Medical Journal Articles About Blood Pressure Measurement Technique
Kugler, J et al. Rise in Systolic Blood Pressure During Sphygmomanometry Depends On The Maximum Inflation Pressure of the Arm Cuff. J Hypertens. July 1994. 12(7):825-9. [from abstract]
Points out that pumping the cuff pressure up too high can artificially raise blood pressure, which they call "cuff inflation hypertension." They state that the "maximum arm-cuff pressure during sphygomanometry should be not too far above the pressure needed to occlude the brachial artery." In other words, pump the cuff up just a little bit above what's needed to get the top number, but not too high or the results might be inaccurate.
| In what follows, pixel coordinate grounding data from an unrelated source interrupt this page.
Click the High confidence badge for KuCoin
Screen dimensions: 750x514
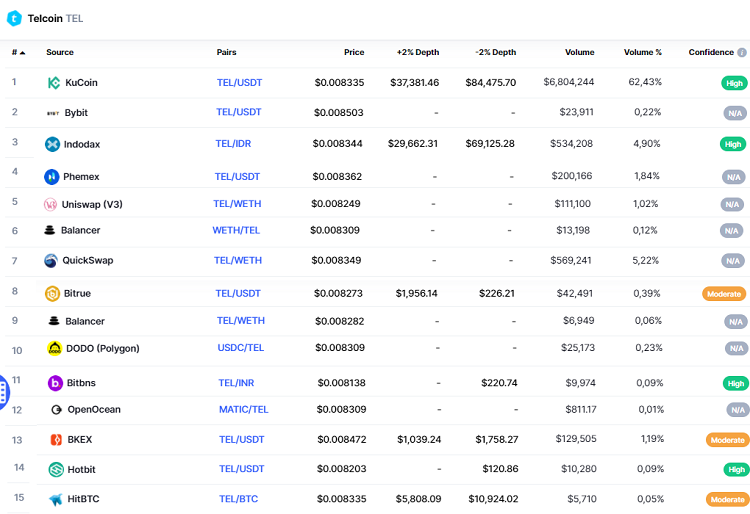coord(733,83)
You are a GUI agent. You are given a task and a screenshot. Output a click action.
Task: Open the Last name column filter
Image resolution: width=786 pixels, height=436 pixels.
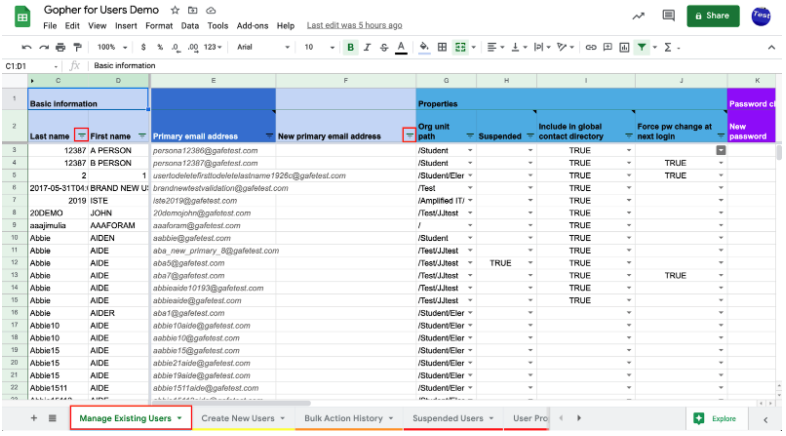pos(80,136)
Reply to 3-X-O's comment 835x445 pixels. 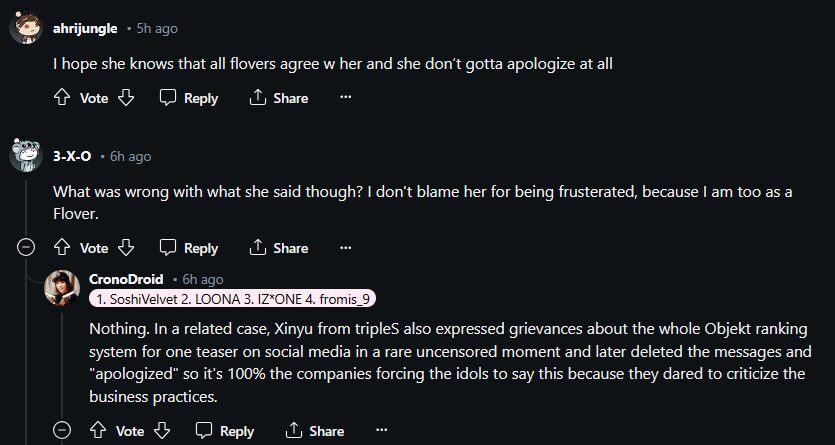[x=189, y=248]
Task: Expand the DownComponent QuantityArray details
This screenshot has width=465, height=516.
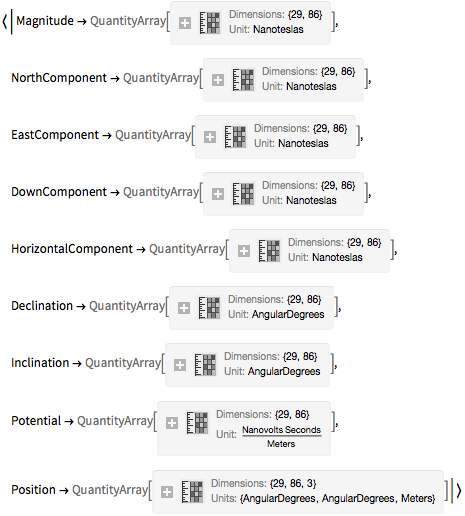Action: [218, 194]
Netea, RT et al. Arm Position is Important for Blood Pressure Measurement. J Hum Hypertens. Feb. 1999. 13(2):105-9.
Compared taking b.p. with arms supported on the arm-rests of the chair, and sitting with the arms supported at the level of the mid-sternum (approximation of the "right atrial level"). Putting the arms on the arm-rest raised b.p. on average by about 10 points. "Placing the patient's arms on the arm-rest of the chair instead of at the reference right atrial level, BP measurement will result in spuriously elevated BP values. This may be of great importance for the diagnosis and the subsequent treatment decisions for patients with hypertension."
Krass, ME et al. Blood Pressure Measurement in Family Physician Offices. Fam Med. Jan-Feb 1988. 20(1):25-7.
Surveyed family doctors across NY state about the range of BP equipment available in their offices, and whether BP devices were regularly calibrated. Noted that a number of respondents "did not carry an adequate range of BP cuff sizes suitable for small or large adult arms. Additionally, the majority of family physicians in the sample did not calibrate their BP cuffs in accordance with manufacturer's recommendations. In general, the evidence accumulated leads to questions about the overall accuracy of BP measurement in family physician offices."
Terent, A and Brieg-Asberg, E. Epidemiological Perspective of Body Position and Arm Level in Blood Pressure Measurement. Blood Press. May 1994. 3(3):156-63.
"According to official recommendations, indirect blood pressure (BP) measurement should be performed in the brachial artery at heart level in the seated position." In this sample of 401 healthy men and women of all ages, BP was higher when the upper arm was parallel to the sternum (by the side of the chest) than when the forearm was properly elevated to heart level. The difference was about 10 points in both systolic and diastolic numbers.